Relief softened their faces—but only for a breath. The chancellor turned, eyes sharp as blades.
"However," he continued, "you will speak only of the palace works. Nothing of blood, nothing of the executions. That matter will not be raised."
Several men began to protest, but Barlog cut through them with a wave of his hand.
"The boy is young," he said. "New to the throne. As yet he has given but two commands—and you would see both undone? That is like plucking scales from a waking dragon. Tell me, who among you would dare keep his flesh afterward?"
The ministers fell silent, chastened. Barlog's voice softened, but only slightly.
"We move step by step. If the emperor heeds our words on the palace, then we may speak of harsher matters later. Do you understand?"
Murmurs of assent followed.
When the last of them departed, Barlog stood alone beneath the lamplight, his shadow long and crooked across the wall. He knew well what lay behind the boy's cruelty—it was fear. Yet to stand against it would be to lose everything he had built.
For a fleeting moment, the chancellor thought of another boy—the first prince, Sarbon Solan, proud and iron-willed, who had never feared to speak his mind. Had it been him upon the throne, Barlog wondered, would the Empire now be stronger?
He exhaled, long and low, and shook his head. Sarbon was dead, the crown had passed, and oaths once spoken could not be taken back. Such thoughts were as dangerous as open rebellion.
So Barlog turned down the lamp, leaving the room to its shadows—and to his silence.
In the great hall, a handful of old ministers stood before the throne, bent at the waist, their trembling voices weaving a tapestry of caution and plea.
Borcuse did not answer them. He merely called one name.
"Uncle Barlog. Do you, too, believe the construction of Providence Palace must cease?"
Barlog's tone was calm, but beneath that still surface flowed a quiet current of entreaty.
"Your Majesty, not cease — only delay. As Your Majesty well knows, the palace has been under construction since the late Emperor's youth. The work was halted and resumed more times than I can count. Even now, it remains far from completion. One reason, of course, is the staggering burden it places upon our coffers and our people. Even if the builders were recalled today, the palace would demand another five or six years at least…"
"Enough!"
The Emperor's voice cracked like a whip. The warmth drained from his eyes, leaving only the chill of affronted pride.
"I am Emperor now. Is this the gift you offer me on my ascension? Is this what you call loyalty to the late Emperor? Do you forget that Providence Palace was his command? I seek only to finish what my father began — to bring his vision to life. And that, you call folly?"

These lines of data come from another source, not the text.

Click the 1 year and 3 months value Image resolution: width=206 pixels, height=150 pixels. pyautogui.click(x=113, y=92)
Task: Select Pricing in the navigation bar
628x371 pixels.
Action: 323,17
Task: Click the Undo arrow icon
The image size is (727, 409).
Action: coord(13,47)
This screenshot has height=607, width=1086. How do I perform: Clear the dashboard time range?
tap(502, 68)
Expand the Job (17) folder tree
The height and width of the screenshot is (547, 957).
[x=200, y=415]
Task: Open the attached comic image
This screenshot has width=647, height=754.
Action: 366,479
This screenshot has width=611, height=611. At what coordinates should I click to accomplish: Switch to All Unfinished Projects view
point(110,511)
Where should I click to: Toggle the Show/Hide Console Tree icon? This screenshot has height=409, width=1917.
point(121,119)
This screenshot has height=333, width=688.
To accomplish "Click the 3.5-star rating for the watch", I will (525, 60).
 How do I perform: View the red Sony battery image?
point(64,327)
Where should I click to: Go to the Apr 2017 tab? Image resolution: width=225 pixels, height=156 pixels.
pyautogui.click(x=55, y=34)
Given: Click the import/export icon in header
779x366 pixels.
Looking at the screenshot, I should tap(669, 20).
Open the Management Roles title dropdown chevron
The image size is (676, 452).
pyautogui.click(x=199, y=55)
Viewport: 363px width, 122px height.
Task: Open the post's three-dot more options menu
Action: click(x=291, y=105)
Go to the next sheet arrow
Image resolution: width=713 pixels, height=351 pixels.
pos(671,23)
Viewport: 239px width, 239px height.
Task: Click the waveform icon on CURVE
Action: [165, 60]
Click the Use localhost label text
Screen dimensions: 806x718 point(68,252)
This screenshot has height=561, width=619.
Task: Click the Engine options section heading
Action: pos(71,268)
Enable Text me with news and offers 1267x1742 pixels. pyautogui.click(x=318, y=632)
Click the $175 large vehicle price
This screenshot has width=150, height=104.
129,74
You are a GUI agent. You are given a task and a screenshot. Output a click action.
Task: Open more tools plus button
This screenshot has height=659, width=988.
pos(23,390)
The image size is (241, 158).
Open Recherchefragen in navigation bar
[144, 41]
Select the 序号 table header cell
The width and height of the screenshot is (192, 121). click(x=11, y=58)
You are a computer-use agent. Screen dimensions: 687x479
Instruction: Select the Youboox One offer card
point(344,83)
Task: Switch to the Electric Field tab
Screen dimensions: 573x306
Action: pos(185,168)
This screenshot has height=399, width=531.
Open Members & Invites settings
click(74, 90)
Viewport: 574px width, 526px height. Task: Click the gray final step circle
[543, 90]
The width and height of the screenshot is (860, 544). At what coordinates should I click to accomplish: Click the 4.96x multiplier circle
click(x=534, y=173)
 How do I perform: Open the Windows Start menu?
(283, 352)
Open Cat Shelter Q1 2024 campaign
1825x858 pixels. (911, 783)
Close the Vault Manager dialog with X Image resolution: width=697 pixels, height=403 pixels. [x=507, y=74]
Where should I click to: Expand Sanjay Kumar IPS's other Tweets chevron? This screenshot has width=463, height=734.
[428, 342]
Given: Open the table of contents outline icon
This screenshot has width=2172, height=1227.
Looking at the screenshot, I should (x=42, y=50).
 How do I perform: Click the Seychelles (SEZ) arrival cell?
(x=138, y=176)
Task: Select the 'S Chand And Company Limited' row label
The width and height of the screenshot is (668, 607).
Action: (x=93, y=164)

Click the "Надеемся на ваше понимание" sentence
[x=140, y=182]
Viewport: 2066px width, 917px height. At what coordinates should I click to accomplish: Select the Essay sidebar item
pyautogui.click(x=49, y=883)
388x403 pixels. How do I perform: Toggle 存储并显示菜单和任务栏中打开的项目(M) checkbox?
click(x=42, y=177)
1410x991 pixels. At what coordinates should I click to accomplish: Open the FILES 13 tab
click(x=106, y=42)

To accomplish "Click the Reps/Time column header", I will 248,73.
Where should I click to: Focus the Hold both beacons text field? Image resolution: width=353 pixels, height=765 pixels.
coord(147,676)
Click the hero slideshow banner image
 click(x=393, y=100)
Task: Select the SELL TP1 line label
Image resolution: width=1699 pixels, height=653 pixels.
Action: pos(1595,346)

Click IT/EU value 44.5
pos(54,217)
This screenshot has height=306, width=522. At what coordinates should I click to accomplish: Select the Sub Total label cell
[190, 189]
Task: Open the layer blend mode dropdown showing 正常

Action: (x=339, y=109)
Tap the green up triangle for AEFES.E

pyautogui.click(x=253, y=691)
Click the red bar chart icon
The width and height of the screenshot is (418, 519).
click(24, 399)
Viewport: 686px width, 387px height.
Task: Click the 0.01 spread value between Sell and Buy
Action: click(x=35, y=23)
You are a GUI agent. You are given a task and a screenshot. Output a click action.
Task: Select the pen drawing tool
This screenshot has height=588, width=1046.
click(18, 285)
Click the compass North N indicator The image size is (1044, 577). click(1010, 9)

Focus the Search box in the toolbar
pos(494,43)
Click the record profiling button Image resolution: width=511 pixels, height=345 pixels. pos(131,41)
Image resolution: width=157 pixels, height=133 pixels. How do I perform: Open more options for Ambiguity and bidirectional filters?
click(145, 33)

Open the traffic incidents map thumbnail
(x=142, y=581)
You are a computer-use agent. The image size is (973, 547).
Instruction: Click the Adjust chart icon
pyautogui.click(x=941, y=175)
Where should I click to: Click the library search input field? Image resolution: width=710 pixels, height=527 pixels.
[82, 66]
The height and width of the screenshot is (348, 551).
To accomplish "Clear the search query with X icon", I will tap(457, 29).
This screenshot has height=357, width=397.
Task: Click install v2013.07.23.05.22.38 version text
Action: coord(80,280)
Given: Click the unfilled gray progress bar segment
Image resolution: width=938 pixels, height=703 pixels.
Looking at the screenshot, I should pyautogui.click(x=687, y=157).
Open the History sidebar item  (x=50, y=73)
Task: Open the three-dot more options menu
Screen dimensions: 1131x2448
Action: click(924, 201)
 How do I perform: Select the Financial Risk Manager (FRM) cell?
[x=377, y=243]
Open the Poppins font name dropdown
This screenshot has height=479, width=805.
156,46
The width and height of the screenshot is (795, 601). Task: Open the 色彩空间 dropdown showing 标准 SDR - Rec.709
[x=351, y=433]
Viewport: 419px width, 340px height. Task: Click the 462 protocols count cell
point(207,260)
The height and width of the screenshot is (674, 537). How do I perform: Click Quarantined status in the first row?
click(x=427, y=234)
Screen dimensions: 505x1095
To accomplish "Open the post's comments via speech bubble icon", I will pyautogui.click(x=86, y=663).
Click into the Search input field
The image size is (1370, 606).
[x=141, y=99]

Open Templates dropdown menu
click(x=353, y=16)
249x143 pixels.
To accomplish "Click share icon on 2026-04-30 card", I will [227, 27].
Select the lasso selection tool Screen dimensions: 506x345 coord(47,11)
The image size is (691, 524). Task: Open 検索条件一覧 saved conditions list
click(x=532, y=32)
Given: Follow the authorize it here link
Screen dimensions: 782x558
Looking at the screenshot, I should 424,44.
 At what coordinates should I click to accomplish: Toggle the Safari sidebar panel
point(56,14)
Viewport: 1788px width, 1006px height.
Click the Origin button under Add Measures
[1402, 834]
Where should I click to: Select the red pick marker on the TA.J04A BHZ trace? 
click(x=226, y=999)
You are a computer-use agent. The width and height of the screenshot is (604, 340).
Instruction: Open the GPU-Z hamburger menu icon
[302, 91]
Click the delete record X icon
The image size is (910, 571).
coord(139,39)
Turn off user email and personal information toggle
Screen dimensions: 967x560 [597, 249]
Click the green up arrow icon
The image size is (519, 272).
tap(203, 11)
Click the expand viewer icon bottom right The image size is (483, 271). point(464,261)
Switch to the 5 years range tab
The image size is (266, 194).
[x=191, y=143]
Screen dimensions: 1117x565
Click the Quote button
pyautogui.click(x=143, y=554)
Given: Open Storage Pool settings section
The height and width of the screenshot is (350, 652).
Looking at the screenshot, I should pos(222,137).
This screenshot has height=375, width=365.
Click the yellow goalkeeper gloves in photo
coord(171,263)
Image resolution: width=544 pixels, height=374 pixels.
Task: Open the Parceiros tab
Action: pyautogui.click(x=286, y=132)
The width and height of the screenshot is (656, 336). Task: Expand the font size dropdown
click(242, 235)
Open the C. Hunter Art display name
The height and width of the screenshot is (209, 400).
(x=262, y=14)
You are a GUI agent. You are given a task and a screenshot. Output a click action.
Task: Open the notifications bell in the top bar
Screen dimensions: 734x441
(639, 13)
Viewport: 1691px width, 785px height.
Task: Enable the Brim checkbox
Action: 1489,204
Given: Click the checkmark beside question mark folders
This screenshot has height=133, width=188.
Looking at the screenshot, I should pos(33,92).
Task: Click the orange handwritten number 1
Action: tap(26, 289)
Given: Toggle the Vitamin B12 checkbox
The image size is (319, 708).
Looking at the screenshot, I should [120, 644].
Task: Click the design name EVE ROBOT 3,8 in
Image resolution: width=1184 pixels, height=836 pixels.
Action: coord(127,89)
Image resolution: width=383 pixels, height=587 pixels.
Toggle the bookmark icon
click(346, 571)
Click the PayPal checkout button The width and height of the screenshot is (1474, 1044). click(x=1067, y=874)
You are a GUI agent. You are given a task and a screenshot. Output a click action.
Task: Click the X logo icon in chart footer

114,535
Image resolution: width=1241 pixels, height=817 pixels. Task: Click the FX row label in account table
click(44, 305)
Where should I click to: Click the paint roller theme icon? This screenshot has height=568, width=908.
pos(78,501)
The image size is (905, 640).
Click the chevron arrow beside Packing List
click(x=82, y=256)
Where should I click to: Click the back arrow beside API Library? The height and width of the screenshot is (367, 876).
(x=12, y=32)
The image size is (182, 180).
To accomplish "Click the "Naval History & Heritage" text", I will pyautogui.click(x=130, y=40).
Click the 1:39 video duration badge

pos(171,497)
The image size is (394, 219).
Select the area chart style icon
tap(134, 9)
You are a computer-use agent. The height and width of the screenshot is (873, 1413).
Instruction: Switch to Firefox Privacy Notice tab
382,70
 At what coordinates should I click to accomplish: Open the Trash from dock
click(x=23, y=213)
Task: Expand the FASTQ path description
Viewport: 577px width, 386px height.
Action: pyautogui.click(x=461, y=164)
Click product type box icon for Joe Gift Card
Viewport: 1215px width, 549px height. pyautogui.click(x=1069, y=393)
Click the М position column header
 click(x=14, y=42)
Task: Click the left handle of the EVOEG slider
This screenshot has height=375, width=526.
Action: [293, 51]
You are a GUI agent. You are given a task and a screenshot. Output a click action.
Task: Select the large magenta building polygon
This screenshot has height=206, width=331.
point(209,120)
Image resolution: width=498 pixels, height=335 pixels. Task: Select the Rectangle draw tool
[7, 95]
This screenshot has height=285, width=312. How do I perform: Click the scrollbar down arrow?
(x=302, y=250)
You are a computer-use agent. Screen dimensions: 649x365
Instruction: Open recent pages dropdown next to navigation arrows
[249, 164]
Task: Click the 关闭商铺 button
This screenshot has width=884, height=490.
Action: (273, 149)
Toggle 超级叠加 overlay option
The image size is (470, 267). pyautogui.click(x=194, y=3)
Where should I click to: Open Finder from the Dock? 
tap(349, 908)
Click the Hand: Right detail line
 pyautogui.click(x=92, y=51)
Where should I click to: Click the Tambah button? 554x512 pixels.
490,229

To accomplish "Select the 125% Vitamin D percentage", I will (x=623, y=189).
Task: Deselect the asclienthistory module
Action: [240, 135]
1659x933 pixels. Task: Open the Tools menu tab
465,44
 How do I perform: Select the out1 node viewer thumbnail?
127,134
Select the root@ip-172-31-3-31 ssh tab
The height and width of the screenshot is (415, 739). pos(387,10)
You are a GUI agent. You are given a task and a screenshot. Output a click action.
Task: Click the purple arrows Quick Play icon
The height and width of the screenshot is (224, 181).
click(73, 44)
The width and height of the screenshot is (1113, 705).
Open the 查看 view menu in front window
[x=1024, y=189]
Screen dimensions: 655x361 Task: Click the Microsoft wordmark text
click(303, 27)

"Your Majesty, that is not our meaning—"
"Then why did none of you protest while my father yet lived? And now that I sit the throne, you find your tongues so sharp! Every word you speak cuts not only at me, but at his memory. Tell me then, what is it that festers in your hearts?"
"Your Majesty," one ancient counselor stammered, voice frail as old parchment, "none here would dare malign you or the late Emperor. We only beg Your Majesty to show mercy—to the people who bear this weight."
His plea stirred murmurs of agreement.
"Mercy," Borcuse repeated, his lips curling around the word like a snake tasting the air. "How noble you sound."
He exchanged a brief glance with Mitte at his side, then rose from the throne, his voice swelling through the hall.
"You speak as if gilded in virtue! Yet I am the Emperor! They are but common folk — born to serve! To labor upon Providence Palace, a work that shall echo through the ages, is their honor! And now you would lay your failures as governors at my feet, and call it wisdom? You shift your shame upon me — and upon the late Emperor — and still dare to call yourselves loyal sons of the realm?"
At that, the ministers fell to their knees, bowing so low their foreheads touched the cold stone floor.
"Never, never would we shirk our duties, Your Majesty! You know it well. When the late Emperor first decreed the building of Providence Palace, we stood with him — we followed his will!"
Borcuse's laughter came low and pleased. Seeing them tremble, he sank again into his throne, fingers tapping the armrest.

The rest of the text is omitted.